■ What is being asked ■
Please quote exactly the opening lines of the data, from the first line to the one where "[share ke twitter] (827, 536)" appears.

Stored items:
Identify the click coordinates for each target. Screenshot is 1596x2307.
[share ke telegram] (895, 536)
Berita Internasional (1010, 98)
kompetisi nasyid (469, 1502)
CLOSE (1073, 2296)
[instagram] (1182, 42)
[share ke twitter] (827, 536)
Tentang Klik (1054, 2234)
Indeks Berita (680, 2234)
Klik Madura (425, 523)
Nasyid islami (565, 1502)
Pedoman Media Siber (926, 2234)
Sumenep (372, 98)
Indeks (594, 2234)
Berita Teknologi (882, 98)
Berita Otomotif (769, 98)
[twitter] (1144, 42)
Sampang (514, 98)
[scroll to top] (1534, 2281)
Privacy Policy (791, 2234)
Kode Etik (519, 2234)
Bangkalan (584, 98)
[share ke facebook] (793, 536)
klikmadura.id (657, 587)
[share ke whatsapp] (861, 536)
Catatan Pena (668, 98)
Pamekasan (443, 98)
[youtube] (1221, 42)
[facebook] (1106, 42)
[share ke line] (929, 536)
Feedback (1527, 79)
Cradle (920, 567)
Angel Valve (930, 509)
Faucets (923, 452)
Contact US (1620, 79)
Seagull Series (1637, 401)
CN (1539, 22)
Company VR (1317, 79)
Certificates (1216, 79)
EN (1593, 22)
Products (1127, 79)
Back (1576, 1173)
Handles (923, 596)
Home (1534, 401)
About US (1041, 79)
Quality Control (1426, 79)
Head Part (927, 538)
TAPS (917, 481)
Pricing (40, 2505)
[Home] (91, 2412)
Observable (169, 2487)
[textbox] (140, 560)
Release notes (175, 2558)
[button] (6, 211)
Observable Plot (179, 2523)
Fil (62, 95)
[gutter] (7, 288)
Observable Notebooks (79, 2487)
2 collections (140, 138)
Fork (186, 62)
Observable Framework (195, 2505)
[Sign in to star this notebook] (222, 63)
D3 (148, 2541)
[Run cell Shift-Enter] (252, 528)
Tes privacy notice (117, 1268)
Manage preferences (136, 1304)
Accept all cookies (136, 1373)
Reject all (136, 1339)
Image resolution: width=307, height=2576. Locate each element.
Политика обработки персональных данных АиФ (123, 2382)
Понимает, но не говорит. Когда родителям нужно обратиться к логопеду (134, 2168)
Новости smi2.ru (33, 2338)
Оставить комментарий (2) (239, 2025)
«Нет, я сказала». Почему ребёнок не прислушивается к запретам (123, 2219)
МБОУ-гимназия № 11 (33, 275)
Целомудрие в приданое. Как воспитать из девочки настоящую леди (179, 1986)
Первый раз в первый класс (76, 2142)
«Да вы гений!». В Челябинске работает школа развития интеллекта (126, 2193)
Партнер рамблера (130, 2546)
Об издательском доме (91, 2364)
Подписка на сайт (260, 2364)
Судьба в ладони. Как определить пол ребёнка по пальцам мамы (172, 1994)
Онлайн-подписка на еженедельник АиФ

■ Solution to this problem ■
Identify the click coordinates for each target. Screenshot is 1596x2307.
[share ke telegram] (895, 536)
Berita Internasional (1010, 98)
kompetisi nasyid (469, 1502)
CLOSE (1073, 2296)
[instagram] (1182, 42)
[share ke twitter] (827, 536)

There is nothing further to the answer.